The fact is, their vision is less about reducing the deficit than it is about changing the basic social compact in America. As Ronald Reagan’s own budget director said, there’s nothing “serious” or “courageous” about this plan. There’s nothing serious about a plan that claims to reduce the deficit by spending a trillion dollars on tax cuts for millionaires and billionaires. There’s nothing courageous about asking for sacrifice from those who can least afford it and don’t have any clout on Capitol Hill. And this is not a vision of the America I know.

Even more pithily, Rep. Anthony Weiner (a hero for the pithy liberal of late) shows the political irony behind the proposed budget in less than a minute:

Shining a light on exactly what Americans are getting out of the Ryan Budget–or perhaps, more accurately, what they are not getting–may be a way to energize political opposition in those who are happy with the structure of American economic life post-Depression.  The Democrats would be wise to continue reminding the public that the lack of a social safety net and widespread elder poverty were the factors precipitating the creation of Social Security and Medicare.  And maybe consider the notion that a society’s success is not measured by the welfare of its most wealthy members, but by its least.

But then again, maybe a bit of opaqueness could provide enough political cover to satisfy otherwise rabid (aka factious, in the terms of Federalist 10) constituencies that hold political power.  For example, it appears as though $27.4 billion of the $40 billion in “cuts” contained in the budget for fiscal year 2011 were cuts to funds that would never have been spent in the first place.

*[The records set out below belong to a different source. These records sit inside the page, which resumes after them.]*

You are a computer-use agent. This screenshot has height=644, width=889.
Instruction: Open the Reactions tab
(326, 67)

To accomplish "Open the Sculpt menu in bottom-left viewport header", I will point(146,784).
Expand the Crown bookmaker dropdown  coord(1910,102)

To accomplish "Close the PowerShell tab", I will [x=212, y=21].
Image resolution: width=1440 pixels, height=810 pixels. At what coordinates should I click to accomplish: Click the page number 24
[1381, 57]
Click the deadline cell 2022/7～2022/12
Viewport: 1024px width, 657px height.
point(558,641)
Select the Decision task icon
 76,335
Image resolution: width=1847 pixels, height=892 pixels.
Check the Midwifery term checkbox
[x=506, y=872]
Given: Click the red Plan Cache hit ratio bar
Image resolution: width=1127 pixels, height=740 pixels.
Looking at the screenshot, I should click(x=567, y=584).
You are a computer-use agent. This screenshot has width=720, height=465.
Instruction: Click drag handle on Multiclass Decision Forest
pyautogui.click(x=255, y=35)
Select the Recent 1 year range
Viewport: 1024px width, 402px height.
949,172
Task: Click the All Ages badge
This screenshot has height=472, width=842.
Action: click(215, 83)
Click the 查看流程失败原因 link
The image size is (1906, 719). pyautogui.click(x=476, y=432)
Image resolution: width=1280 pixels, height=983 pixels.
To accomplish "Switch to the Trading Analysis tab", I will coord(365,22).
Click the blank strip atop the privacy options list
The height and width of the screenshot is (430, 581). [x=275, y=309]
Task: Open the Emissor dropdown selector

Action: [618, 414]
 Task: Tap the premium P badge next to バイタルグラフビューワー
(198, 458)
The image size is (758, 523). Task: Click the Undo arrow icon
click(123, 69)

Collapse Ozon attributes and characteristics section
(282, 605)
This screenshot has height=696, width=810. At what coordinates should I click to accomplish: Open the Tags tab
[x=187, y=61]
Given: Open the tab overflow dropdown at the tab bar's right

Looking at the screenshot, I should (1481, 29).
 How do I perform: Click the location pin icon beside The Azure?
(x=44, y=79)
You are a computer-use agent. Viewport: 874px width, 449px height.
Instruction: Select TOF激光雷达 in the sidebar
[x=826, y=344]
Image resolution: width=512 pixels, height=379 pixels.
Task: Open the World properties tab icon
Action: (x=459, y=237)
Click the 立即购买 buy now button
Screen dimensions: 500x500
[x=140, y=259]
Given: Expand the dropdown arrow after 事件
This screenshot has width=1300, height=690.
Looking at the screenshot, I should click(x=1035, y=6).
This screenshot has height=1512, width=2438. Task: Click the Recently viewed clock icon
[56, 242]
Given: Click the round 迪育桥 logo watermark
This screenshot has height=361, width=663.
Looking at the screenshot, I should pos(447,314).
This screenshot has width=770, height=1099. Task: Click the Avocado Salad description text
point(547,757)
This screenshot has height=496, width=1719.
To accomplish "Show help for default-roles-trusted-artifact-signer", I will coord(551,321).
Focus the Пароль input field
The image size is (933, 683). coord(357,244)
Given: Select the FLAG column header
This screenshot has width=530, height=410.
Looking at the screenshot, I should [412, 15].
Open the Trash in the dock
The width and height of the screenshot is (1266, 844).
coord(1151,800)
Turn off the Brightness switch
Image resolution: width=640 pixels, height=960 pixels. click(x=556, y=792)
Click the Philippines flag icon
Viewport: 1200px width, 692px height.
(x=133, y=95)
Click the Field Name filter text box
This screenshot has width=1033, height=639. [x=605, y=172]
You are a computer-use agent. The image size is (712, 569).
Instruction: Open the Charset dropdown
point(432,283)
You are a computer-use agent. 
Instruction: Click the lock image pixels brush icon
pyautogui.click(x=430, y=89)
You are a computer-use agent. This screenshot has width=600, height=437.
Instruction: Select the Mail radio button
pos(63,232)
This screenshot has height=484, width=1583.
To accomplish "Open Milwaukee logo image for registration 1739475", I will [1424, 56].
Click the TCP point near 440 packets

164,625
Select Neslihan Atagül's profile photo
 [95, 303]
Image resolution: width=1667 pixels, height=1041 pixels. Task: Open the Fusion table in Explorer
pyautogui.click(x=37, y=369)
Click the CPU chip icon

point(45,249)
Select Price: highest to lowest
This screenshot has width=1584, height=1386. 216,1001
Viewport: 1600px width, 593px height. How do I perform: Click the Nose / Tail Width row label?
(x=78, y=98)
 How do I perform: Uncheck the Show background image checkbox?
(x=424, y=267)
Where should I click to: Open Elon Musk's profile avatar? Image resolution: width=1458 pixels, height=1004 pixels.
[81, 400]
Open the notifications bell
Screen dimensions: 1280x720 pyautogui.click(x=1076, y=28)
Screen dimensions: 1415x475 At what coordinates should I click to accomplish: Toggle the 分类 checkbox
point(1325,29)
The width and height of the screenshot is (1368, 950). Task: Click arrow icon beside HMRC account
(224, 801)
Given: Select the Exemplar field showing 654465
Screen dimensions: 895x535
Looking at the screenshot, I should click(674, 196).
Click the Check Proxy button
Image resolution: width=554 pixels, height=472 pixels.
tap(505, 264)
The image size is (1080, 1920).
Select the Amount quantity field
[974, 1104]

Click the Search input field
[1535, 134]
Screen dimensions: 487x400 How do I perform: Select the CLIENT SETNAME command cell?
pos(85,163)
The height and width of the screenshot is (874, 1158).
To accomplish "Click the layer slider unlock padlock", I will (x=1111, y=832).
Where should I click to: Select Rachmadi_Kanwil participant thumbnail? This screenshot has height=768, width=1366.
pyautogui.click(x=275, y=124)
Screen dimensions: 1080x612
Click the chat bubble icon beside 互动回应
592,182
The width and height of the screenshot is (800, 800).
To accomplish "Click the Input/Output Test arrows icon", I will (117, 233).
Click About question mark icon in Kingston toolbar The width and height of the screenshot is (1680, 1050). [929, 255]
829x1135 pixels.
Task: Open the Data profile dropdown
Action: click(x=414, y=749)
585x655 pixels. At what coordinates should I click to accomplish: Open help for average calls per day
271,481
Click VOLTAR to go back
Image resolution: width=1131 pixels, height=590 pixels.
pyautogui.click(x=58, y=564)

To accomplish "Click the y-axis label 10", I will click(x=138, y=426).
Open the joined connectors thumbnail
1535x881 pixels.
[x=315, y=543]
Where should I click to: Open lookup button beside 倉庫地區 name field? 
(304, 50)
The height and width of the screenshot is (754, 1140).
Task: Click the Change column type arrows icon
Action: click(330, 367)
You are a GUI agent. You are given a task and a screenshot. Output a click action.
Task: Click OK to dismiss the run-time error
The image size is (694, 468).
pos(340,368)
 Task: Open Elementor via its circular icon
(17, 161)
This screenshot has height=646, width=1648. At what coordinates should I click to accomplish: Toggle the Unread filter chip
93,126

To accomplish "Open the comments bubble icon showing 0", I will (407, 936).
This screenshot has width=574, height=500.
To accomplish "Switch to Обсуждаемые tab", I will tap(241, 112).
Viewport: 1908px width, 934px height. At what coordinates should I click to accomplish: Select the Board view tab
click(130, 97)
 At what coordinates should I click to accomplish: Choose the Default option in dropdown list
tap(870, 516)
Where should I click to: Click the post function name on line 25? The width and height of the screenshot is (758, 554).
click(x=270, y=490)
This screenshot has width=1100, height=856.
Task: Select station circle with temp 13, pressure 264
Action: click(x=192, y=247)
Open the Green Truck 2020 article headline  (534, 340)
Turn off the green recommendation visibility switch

  • $2.5 billion comes from the most recent renewal of highway programs that can’t be spent because of restrictions set by other legislation.
  • $3.5 billion in savings were attributed to nipping in the bud an unused spending authority from a program providing health care to children of lower-income families.
  • $350 million was “saved” by “cutting” a one-year program enacted in 2009 for dairy farmers then suffering from low milk prices.
  • $650 million comes by not repeating a one-time infusion into highway programs passed last year.
  • Just last Friday, Congress approved Obama’s $1 billion request for high-speed rail grants, and thereby credited themselves with $1.5 billion in savings relative to last year.
  • $10 billion of the cuts come from targeting appropriations accounts previously used by lawmakers for so-called earmarks, though Republicans had already “banned” earmarks.
  • $5 billion in savings were claimed by capping payments from a fund awarding compensation to crime victims. Under an arcane bookkeeping rule — used for years by appropriators — placing an imaginary cap on spending from the Justice Department crime victims fund allows lawmakers to claim the entire contents of the fund as budget savings. The savings are self-described as “cuts” by legislators every year.
  • $1.7 billion left over and unspent from the previous appropriations for the 2010 census.
  • $2.2 billion in subsidies health insurance co-ops were “excised,” even though they are going to be funded as a result of the healthcare reform bill.

All of which adds up to a relatively dissatisfying result for Tea Baggers who were hoping for serious cuts and actually take a critical eye to the plan Republicans approved (though maybe that’s an empty set?).  Nonetheless, the Tea Baggers should be commended for their admirable job of rallying and deploying political energy.  Therein lies evidence of the biggest irony and challenge facing the Democrats: those who can be persuaded by facts and figures are rarely factious enough to get riled up into taking political action over them.  Usually, they just write blog entries about it.